Morphologically, T-cell-rich B-cell lymphoma (TCRB-NHL) may be indistinguishable from Hodgkin's disease (HD). Immunophenotyping may be helpful in the separation of these entities. TCRB-NHL is occasionally misdiagnosed and treated as HD. However, information is limited regarding clinical characteristics and outcome of this patient population. Furthermore, knowledge concerning any association with Epstein-Barr virus (EBV) in TCRB-NHL, as well as the immunophenotype of reactive T-cells and the expression of T-cell intracellular antigen-1 (TIA-1), granzyme B (GrB) and the CD3-zeta-chain is limited. We have re-evaluated 251 tumour biopsies from patients aged > or =15 years with HD diagnosed 1985-1994. Reclassification from HD to TCRB-NHL was done in 12 cases (5%). Six TCRB-NHL patients initially diagnosed and treated as B-NHL were also included. All TCRB-NHL biopsies were analysed for latent membrane protein 1 (LMP-1), CD4, CD8, CD56, CD57, TIA-1, GrB and CD3-zeta-chain. Twelve cases of TCRB-NHL were initially subclassified as HD (lymphocyte predominance 5, nodular sclerosis 3, and mixed cellularity 4). Of these 12 TCRB-NHL patients, 6 were given radiotherapy alone, 5 MOPP/ABVD or similar combination chemotherapy, and one patient combined modality treatment. Male sex (p<0.05) and inguinal involvement (p<0.001) were significantly more frequent when TCRB-NHL patients receiving HD treatment (n=12) were compared with the remaining patients with confirmed (conf) HD, while no significant differences were seen with regard to stage, bone marrow infiltration, splenomegaly or cause-specific survival.
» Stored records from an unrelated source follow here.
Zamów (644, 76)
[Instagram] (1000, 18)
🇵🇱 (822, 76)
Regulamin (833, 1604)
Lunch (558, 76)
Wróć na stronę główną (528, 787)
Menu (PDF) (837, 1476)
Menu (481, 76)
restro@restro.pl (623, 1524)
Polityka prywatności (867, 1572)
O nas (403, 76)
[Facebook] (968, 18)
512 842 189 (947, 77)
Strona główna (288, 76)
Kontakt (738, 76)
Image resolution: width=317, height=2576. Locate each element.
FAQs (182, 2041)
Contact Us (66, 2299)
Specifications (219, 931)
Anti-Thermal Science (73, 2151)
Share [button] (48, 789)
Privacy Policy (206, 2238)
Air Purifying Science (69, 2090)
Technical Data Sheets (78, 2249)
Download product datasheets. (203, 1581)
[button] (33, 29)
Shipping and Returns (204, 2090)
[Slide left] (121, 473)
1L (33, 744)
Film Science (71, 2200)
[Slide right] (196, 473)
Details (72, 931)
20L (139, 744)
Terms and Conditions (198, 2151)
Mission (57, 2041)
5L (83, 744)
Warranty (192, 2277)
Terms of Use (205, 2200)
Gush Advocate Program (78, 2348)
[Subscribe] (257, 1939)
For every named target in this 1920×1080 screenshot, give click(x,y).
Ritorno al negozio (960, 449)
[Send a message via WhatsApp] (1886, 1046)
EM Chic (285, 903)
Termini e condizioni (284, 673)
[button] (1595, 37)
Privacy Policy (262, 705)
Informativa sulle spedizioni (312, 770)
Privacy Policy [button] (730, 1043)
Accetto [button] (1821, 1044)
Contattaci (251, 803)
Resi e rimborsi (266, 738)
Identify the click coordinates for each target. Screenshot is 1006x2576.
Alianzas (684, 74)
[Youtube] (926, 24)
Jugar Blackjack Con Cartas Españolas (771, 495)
Similar results were achieved when all TCRB-NHL patients (n=18) were compared to conf HD patients. Lymphoma cells in three samples stained positively for LMP-1. A decreased expression of CD3-zeta-chain was seen in 9/14 tumour biopsies. Immunohistochemistry makes it possible to identify cases of TCRB-NHL that are morphologically difficult to distinguish from HD. The outcome of TCRB-NHL patients treated as having HD was comparable with that of the remaining HD population.